Predict what you want to predict.
Evaluate the model’s performance.

Here’s how the code might look:

import numpy as np
import pandas as pd
import matplotlib.pyplot as plt
from sklearn.linear_model import LinearRegression
from sklearn.preprocessing import PolynomialFeatures

# Generate synthetic stock price data from 1970-2024
np.random.seed(153)
years = np.arange(1970, 2025)
trend = 100 * (np.exp(0.06 * (years - 1970))) # Exponential growth to simulate stock price increase
volatility = np.random.normal(0, 0.1, len(years)) * trend # Volatility as a percentage of the trend
stock_prices = trend + volatility

# Fit a polynomial regression model
X = years.reshape(-1, 1)
y = stock_prices
poly = PolynomialFeatures(degree=4)
X_poly = poly.fit_transform(X)
model = LinearRegression()
model.fit(X_poly, y)

# Predict stock prices from 2024-2034
future_years = np.arange(2024, 2035)
future_X = future_years.reshape(-1, 1)
future_X_poly = poly.transform(future_X)
predicted_prices = model.predict(future_X_poly)
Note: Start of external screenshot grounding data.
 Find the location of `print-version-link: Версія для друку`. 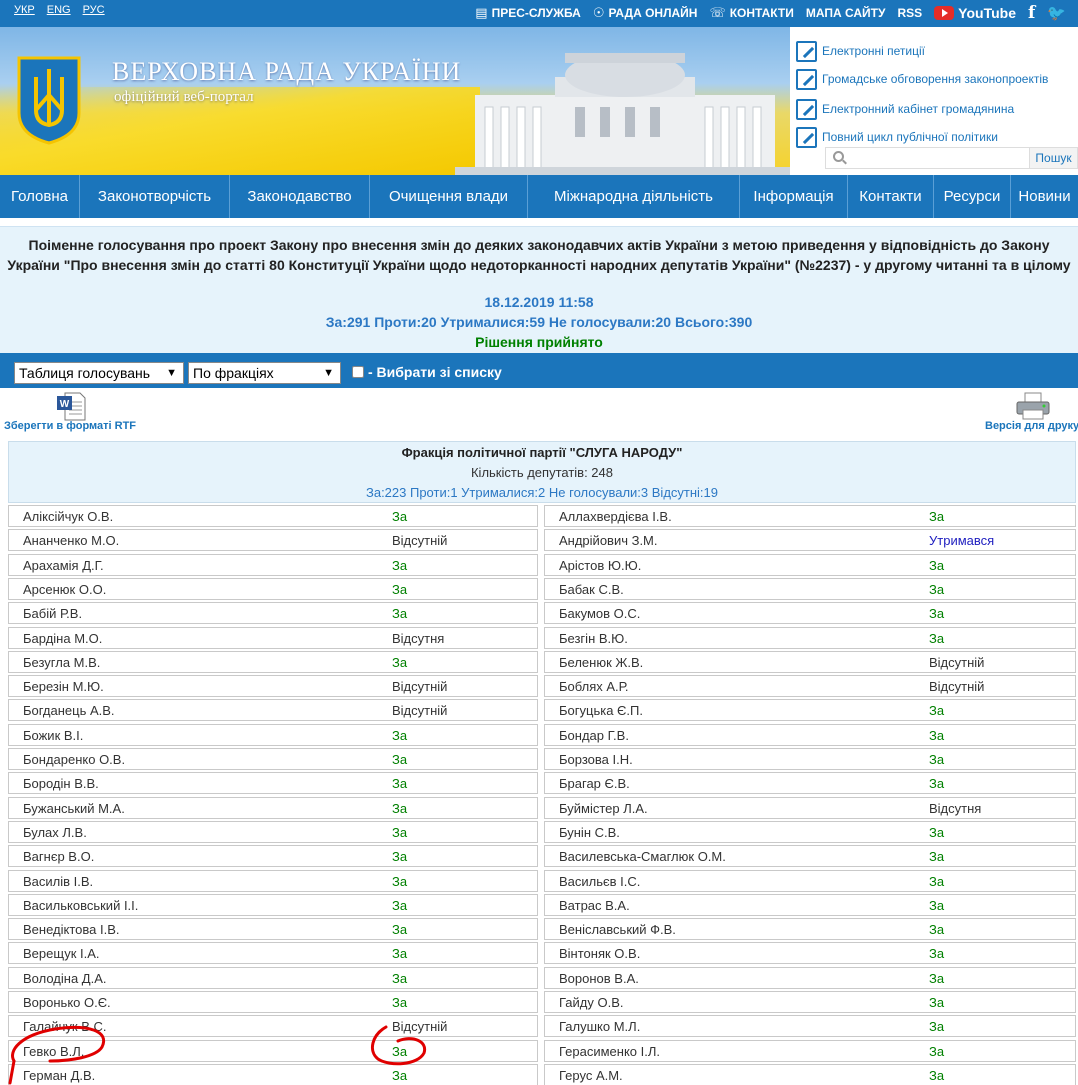

print-version-link: Версія для друку is located at coordinates (1032, 413).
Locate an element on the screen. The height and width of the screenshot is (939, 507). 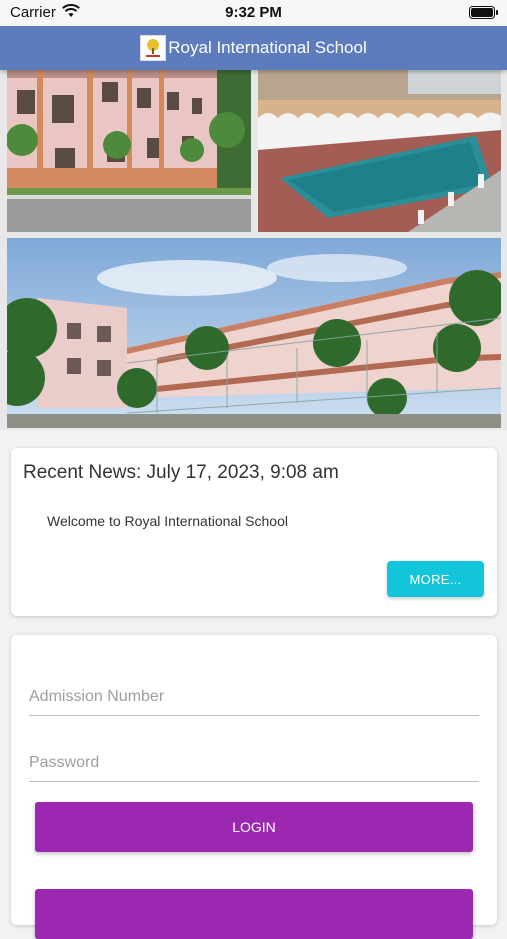
admission-number-input is located at coordinates (254, 698).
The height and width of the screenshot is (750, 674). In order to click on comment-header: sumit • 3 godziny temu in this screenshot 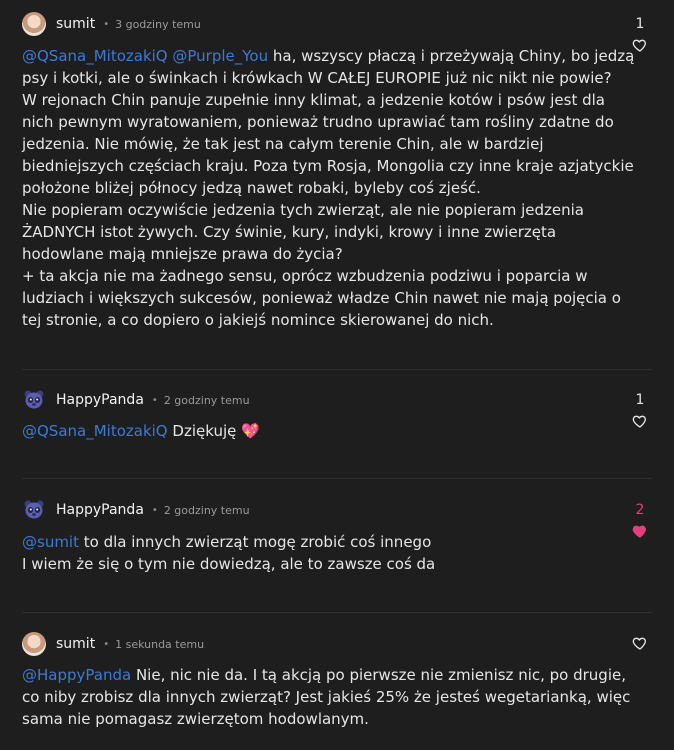, I will do `click(112, 24)`.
# Combine historical & predicted data for plotting
all_years = np.concatenate((years, future_years))
all_prices = np.concatenate((stock_prices, predicted_prices))

# Plot stock price data and the predictions
plt.figure(figsize=(15, 8))
plt.plot(years, stock_prices, label='Historical Stock Prices (1970-2024)')
plt.plot(future_years, predicted_prices, label='Predicted Stock Prices (2024-2034)', linestyle='--')
plt.title('Synthetic Stock Price Data and Predictions')
plt.xlabel('Year')
plt.ylabel('Stock Price')
plt.legend()
plt.grid(True)
plt.show()

Results

LTSM model for stock price prediction

Important Points

Time series forecasting models are just one analysis method. They give you probabilities, not outright guarantees.
Backtesting on historical data is important before using any model in real-world trading.
- It doesn’t necessarily show future performance, but always know something’s track record.
Markets are influenced by many factors, some hard to quantify – time series analysis is just one form of analysis.